Exercise prompt: Give again only what runs from the line with "You are a GUI" to the final line of the entries below, exactly as written and without pictures.

Exercise materials:
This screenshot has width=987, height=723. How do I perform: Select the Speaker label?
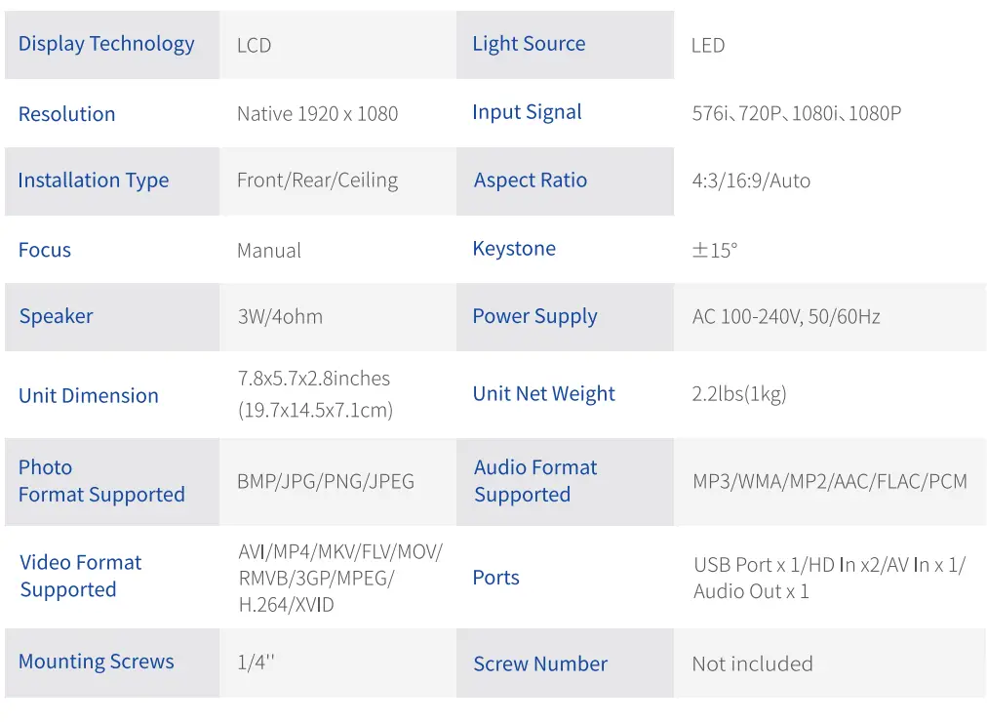(x=57, y=316)
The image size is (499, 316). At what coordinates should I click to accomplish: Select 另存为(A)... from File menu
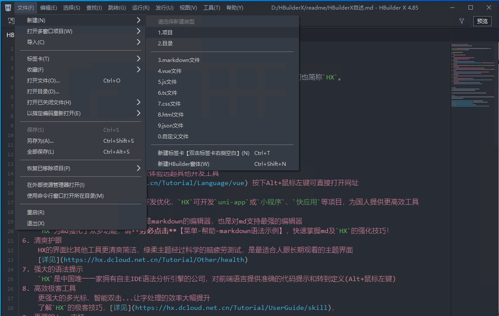(x=40, y=141)
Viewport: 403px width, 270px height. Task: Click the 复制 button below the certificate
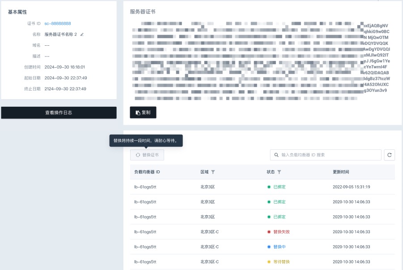143,113
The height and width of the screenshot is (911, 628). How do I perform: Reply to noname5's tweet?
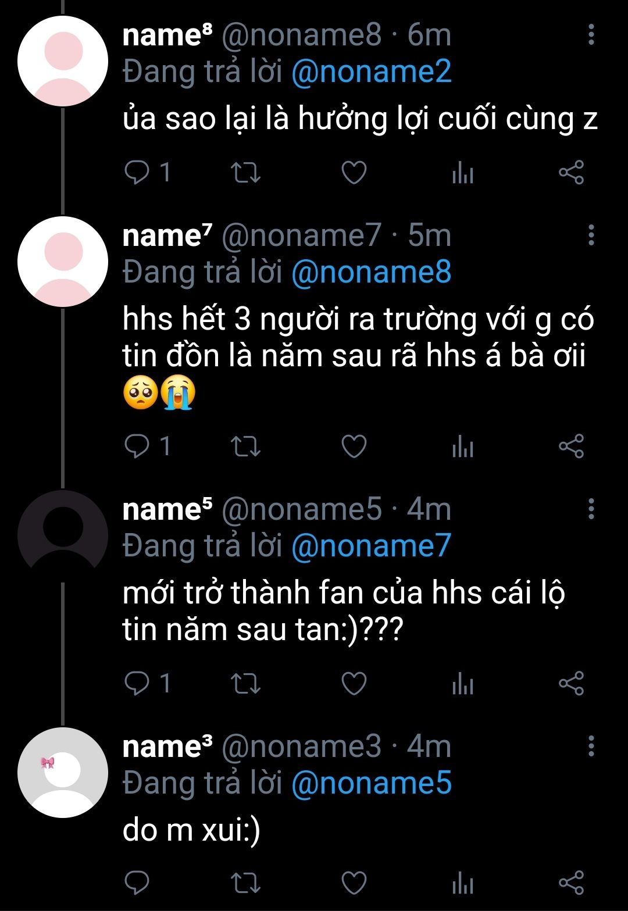tap(138, 684)
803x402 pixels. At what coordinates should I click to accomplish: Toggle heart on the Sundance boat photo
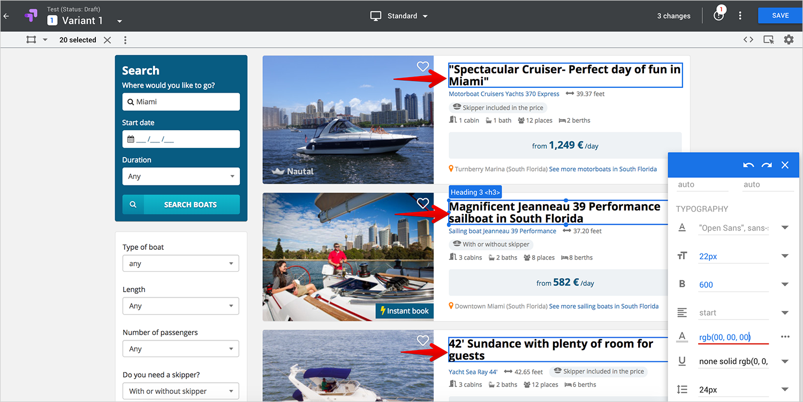[423, 340]
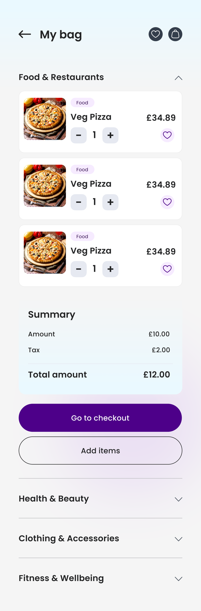Increase quantity of the second Veg Pizza
Screen dimensions: 201x611
point(110,202)
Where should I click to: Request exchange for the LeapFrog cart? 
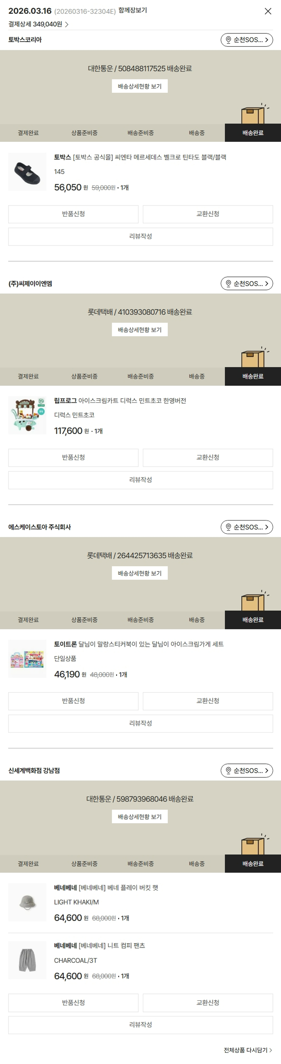pos(208,458)
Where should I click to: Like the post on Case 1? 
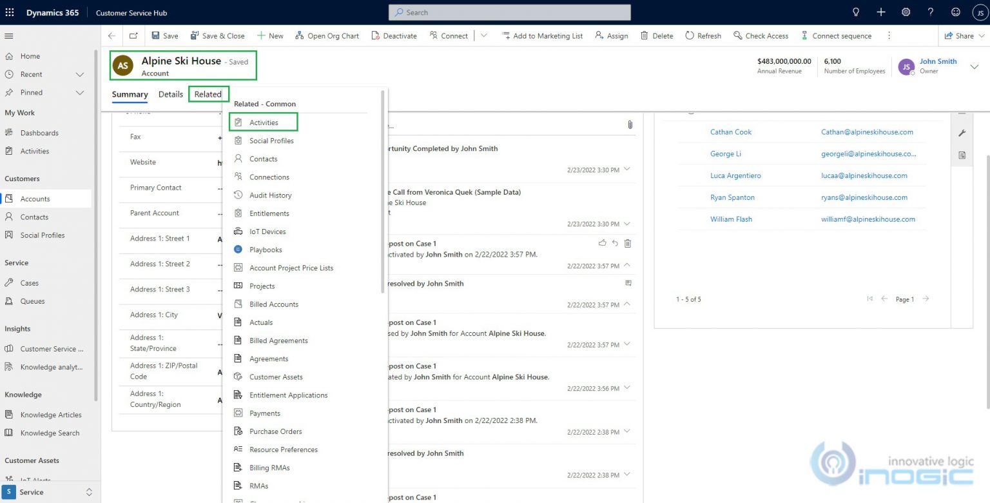point(602,243)
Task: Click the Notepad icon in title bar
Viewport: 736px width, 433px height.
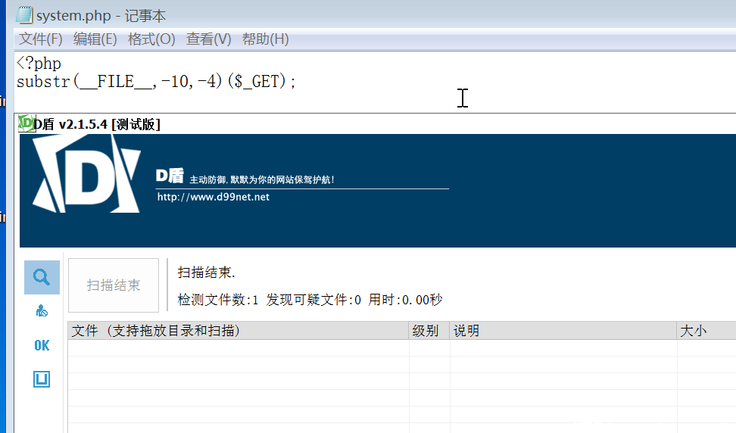Action: pyautogui.click(x=24, y=14)
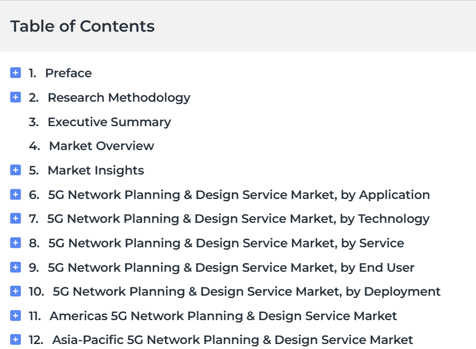Screen dimensions: 476x349
Task: Expand the by End User section plus icon
Action: 16,267
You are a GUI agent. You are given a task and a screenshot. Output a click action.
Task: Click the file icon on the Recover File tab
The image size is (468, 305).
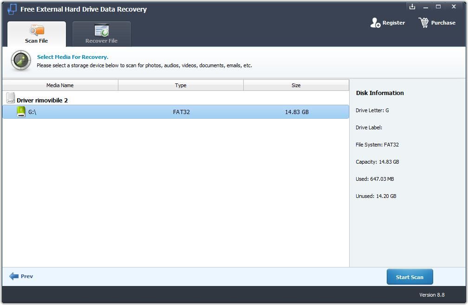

Worked solution:
You are a GUI agent. You are given a task and a screenshot. Output a click action.
Task: Click the file icon on the Recover File tab
The image size is (468, 305).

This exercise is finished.